DOD taps 7 vendors for integration effort

The Defense Department last week awarded contracts to seven vendors for a $2.5 billion program to build the nextgeneration military medical information system. The program the Defense Medical Information System/Systems Integration, Design, Development, Operations and Maintenance Services (D/SIDD

The Defense Department last week awarded contracts to seven vendors for a $2.5 billion program to build the next-generation military medical information system.

The program— the Defense Medical Information System/Systems Integration, Design, Development, Operations and Maintenance Services (D/SIDDOMS) II— will integrate and support medical information systems at more than 100 hospitals and clinics and more than 500 medical centers.

The five-year, indefinite-delivery, indefinite-quantity contracts make up Lot III of the D/SIDDOMS II program and were awarded to American Management Systems Inc. (AMS) , BDM International Inc., Computer Sciences Corp. (CSC) , Electronic Data Systems Corp., IBM Corp., Litton/PRC Inc. and Science Applications International Corp. (SAIC) .

Under Lot III, the contractors will supply systems and services to replace or enhance aging DOD medical information management systems such as DOD medical logistics systems; the Composite Health Care System II, which DOD uses to share patient data among many of its medical centers; and the Corporate Executive Information System, a management-level system that DOD Health Affairs leaders use for making business decisions and analyses.

DOD officials said D/SIDDOMS II will integrate these systems so that patient records and related information can be shared easily across great distances, giving military health care providers easy access to information that will improve treatment, improve quality and control costs, DOD officials said. "The information infrastructure is just critical for us making good business decisions," said Christine Thompson, the D/SIDDOMS II contracting officer.

Capt. (select) Richard Bakalar, head of telemedicine at the National Navy Medical Center, Bethesda, Md., said by sharing patient records and other information electronically, D/SIDDOMS II "will make it a lot easier for providers to provide continuity of care." He said the prospect of computer-based patient records is in line with Navy Surgeon General Howard Koenig's philosophy of "moving information, not people."

"We're going to bring the patient data to the doctor rather than bring the patient to the doctor," Bakalar said. "We can level our workload among locations rather than having specialists at every location."

Vendors will take task orders from all levels of the DOD Health Affairs branch, including temporary field hospitals, management at DOD Health Affairs regions and leaders at DOD Health Affairs headquarters, said Elizabeth Smith, director of health care business development for EDS.

DOD also expects Lot III to be the procurement vehicle for the first phase of a joint DOD/Department of Veterans Affairs information-sharing project called the Government Computer-based Patient Record.
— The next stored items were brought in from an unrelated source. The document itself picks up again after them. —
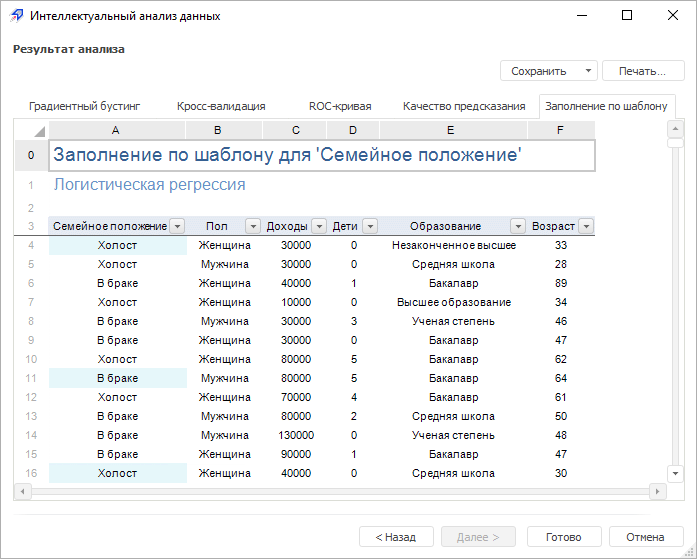The width and height of the screenshot is (697, 559).
Task: Open the 'Кросс-валидация' tab
Action: pyautogui.click(x=221, y=106)
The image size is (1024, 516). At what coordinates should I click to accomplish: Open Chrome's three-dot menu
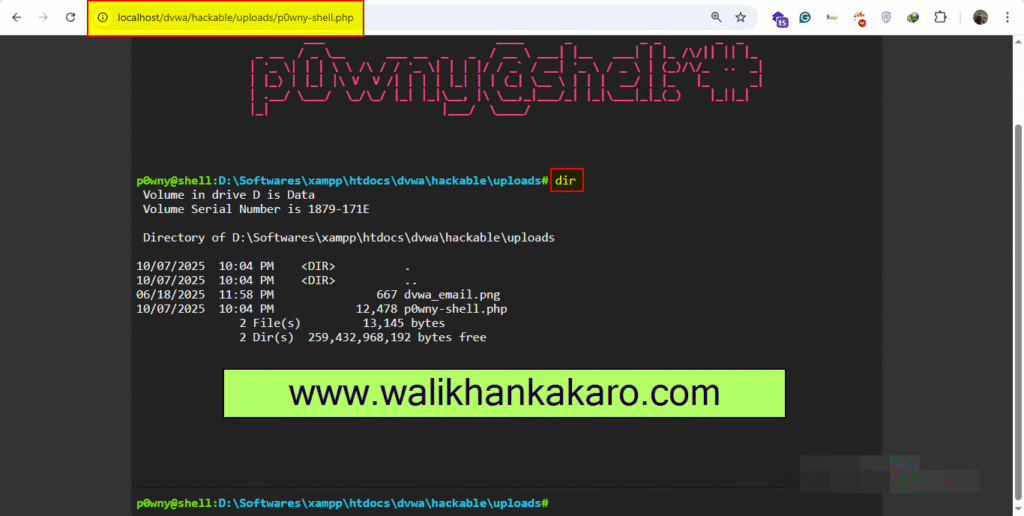pyautogui.click(x=1008, y=17)
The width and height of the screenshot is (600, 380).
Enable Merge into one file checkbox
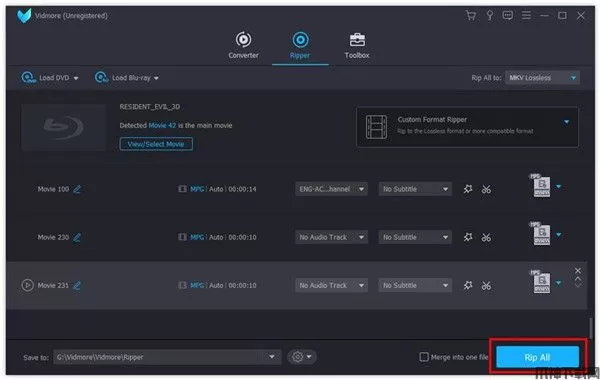424,357
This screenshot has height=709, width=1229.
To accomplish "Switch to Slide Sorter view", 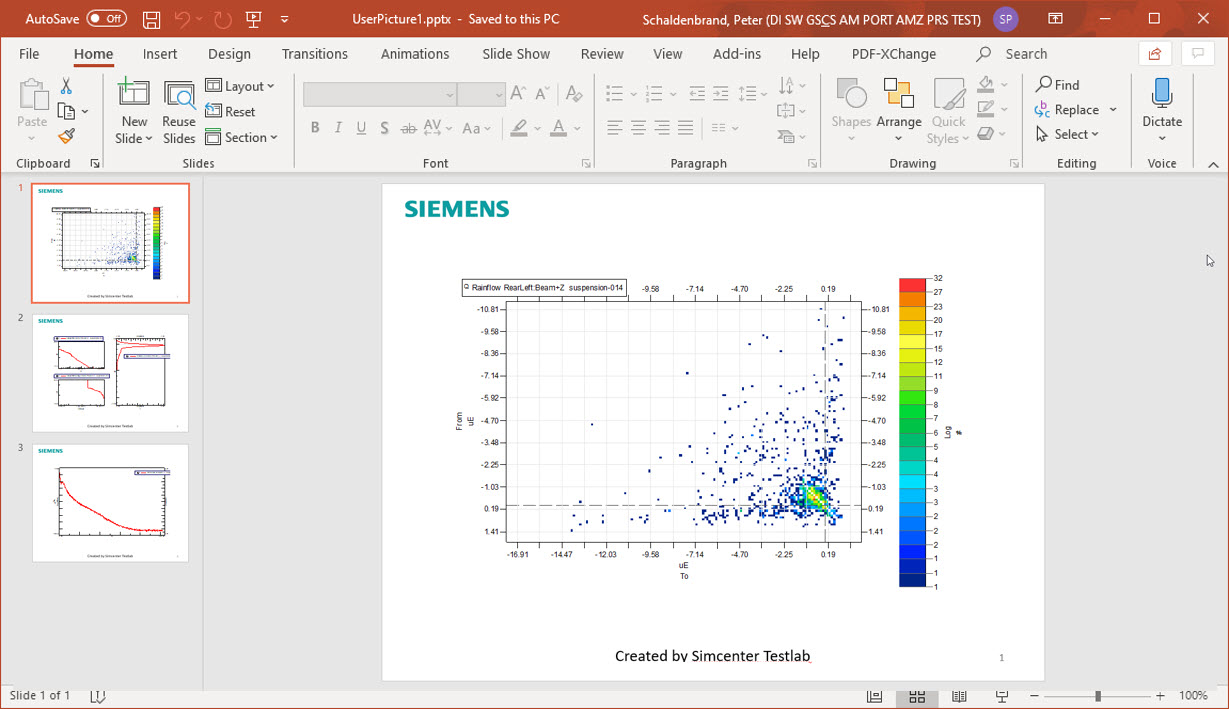I will point(917,696).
G-CPR, which also includes the Indian Health Service and Louisiana State University, is generally considered the beginning of a national standard for electronic patient records.

Vendors for Lot II, a $500 million contract expected to be awarded this year, will act as program managers to coordinate the integration of the systems provided by the Lot III contractors. Vendors for Lot I, also $500 million and scheduled for award this year, will develop requirements and data standards for the systems across DOD Health Affairs, Smith said. Lot IV, worth $500 million, covers specialized products and services and is set aside for small businesses.
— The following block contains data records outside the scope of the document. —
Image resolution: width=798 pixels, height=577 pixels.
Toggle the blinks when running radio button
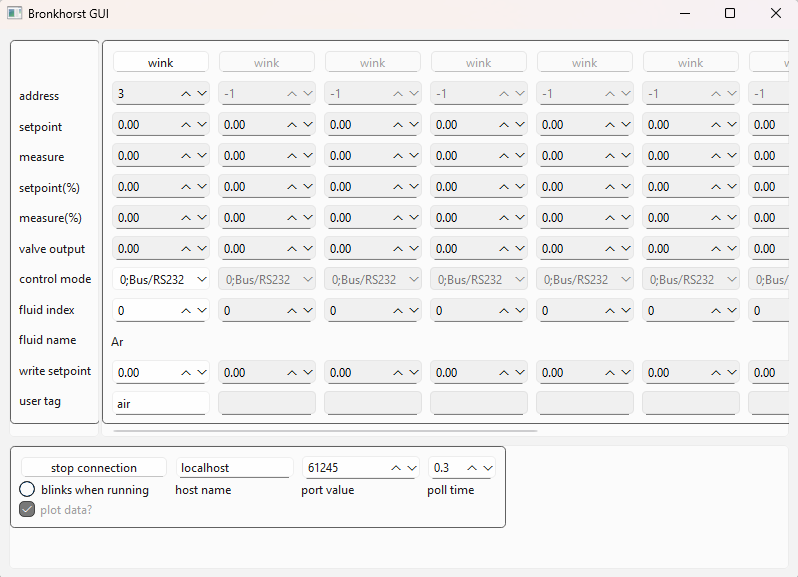pos(28,490)
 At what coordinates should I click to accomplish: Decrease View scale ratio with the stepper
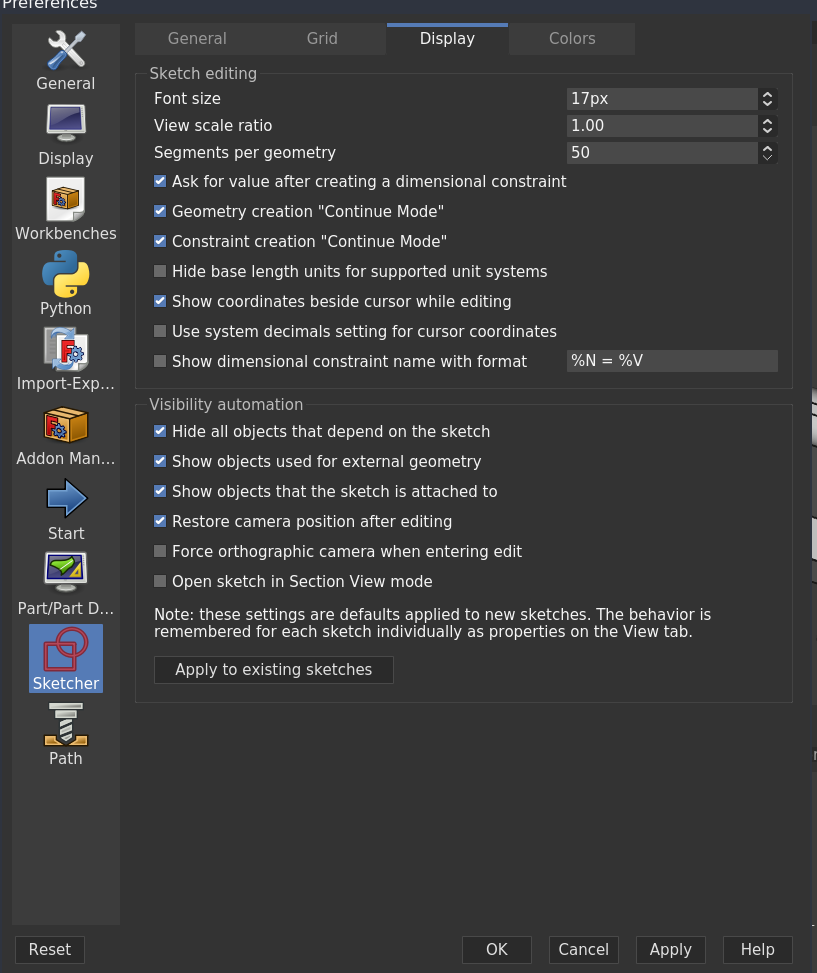coord(767,131)
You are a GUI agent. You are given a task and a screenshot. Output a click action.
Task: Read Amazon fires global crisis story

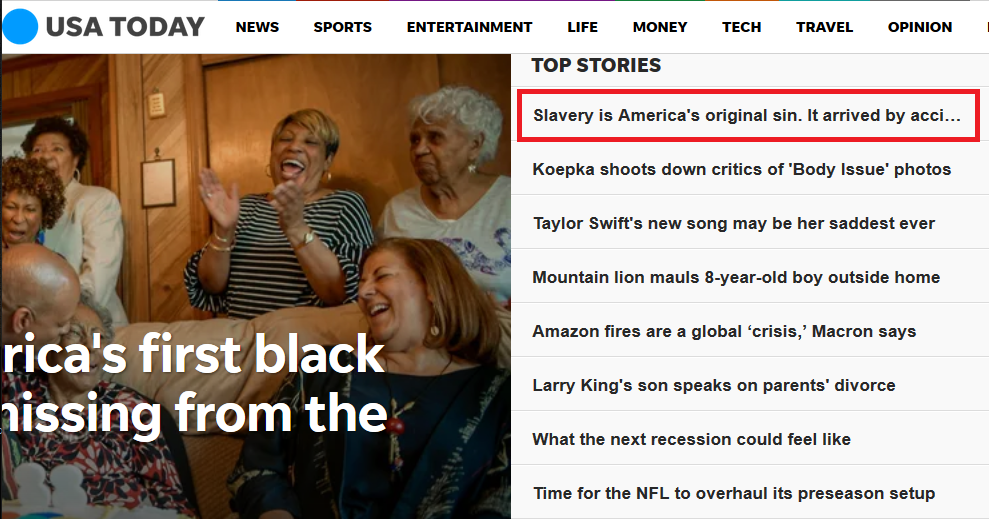pyautogui.click(x=724, y=331)
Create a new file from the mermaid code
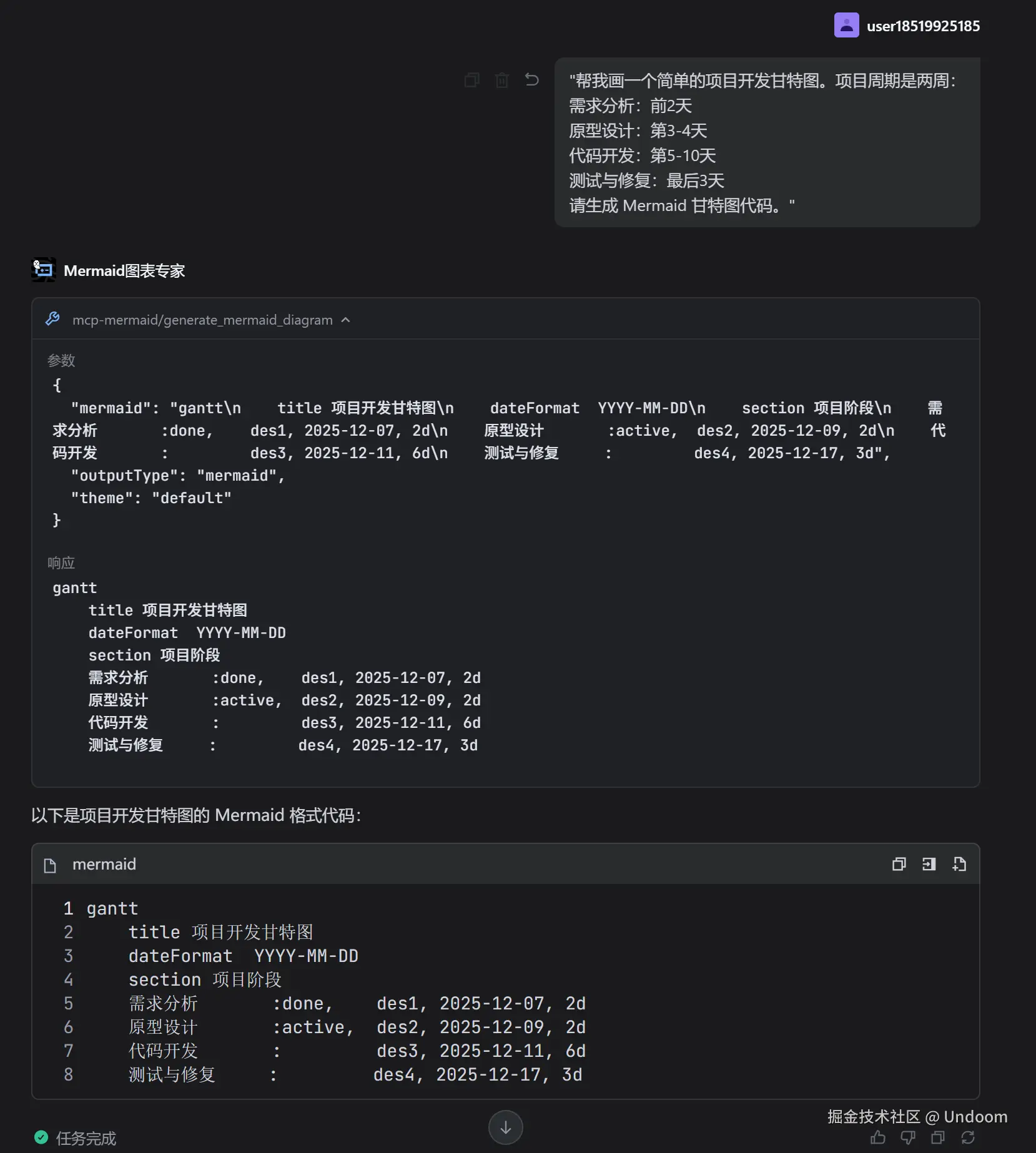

Lot III contractors include every vendor that submitted a bid, Thompson said. Having so many contractors will allow officials at military medical facilities to choose the integrator that best suits their needs, she added.

But some vendors and observers are wondering why it took DOD nearly a year to make the award if all bidders were going to get a contract. "It does seem as if it took longer than it should have if everybody won," an industry source said.

David Brooks, senior vice president at SAIC, said although the time between proposal and award was not as swift as it could have been, DOD officials were taking their time to make sure proposals were sound. But Brooks also said he was "slightly surprised that every single proposer was given an award."

AMS, EDS, Litton/PRC and SAIC were contractors on the original D/SIDDOMS services vehicle.